Indian law regulating land ownership and development

The Urban Land (Ceiling and Regulation) Act, 1976 was a law in India, that was passed in 1976.

The stated purpose of the law is "bringing about an equitable distribution of land in urban agglomerations to subserve the common good."

==Consequences==
In a real world scenario, monopoly of land can take place when people, entities and corporate companies, with access to huge capital can occupy vast tracts of land, hoard it, make it scarce and use this scarcity to control demand - supply of land

However this problem is compounded due to the fact that governments from 1992 till today refused to develop lands quickly based on growth and demand, much like Germany where timely development of land and releasing it to public allowed land to be affordable.
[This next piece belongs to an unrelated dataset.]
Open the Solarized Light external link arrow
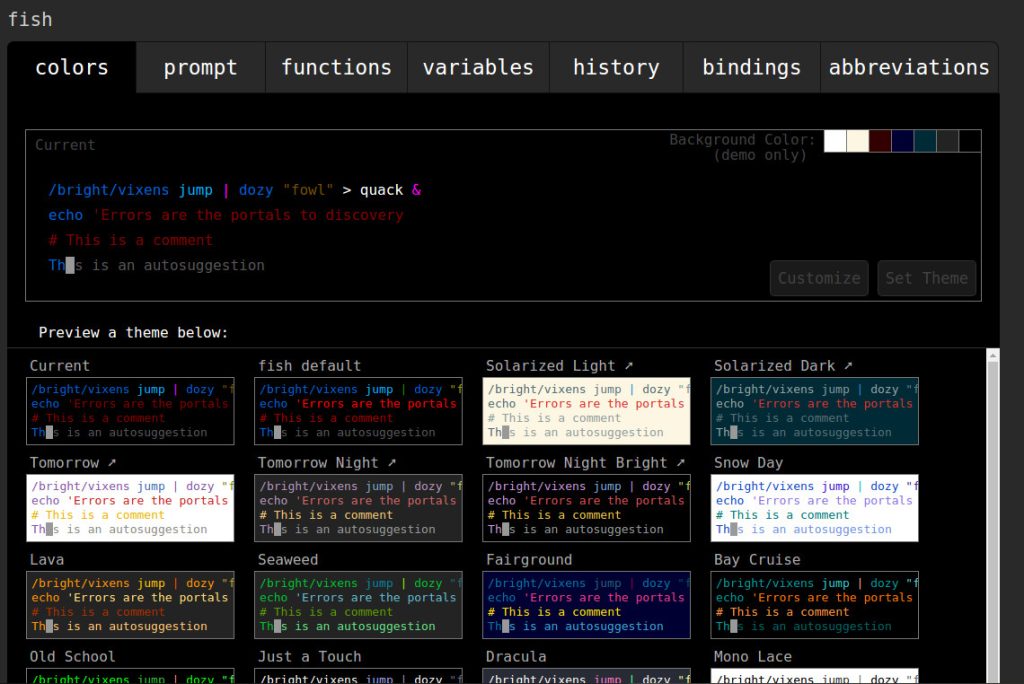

The Act was repealed by Urban Land (Ceiling & Regulation) Repeal Act, 1999. The repeal Act had in-built commencement date on 11 January 1999, vide section 1(3), for Haryana, Punjab and the union territories. For other states, it was left to the state legislatures to decide the date of commencement. Accordingly, it has been implemented on 28 November 2007 in Maharashtra and 30 March 1999 in Gujarat. The repeal Act has been adopted in all states except Andhra Pradesh, Assam, Bihar and West Bengal.

This act was repealed in November 2007 in the state of Maharashtra. The repeal was a pre-condition to the state government with a grant under the Jawaharlal Nehru National Urban Renewal Mission (JNNURM), to be used for major infrastructure development projects (like the Mumbai Trans Harbour Link, the Mumbai Metro Project, the Bandra-Worli, the Worli-Nariman Point sealink and the Mumbai Urban Transport Project-II).

However, there is still considerable confusion in the process required for the clearance of land for buildings; the repeal has not had much impact on the ground.

The Maharashtra Government has purchased large tracts of land under provisions of this act, to be used to provide low-cost housing to the common people. However, this land continues to lie vacant.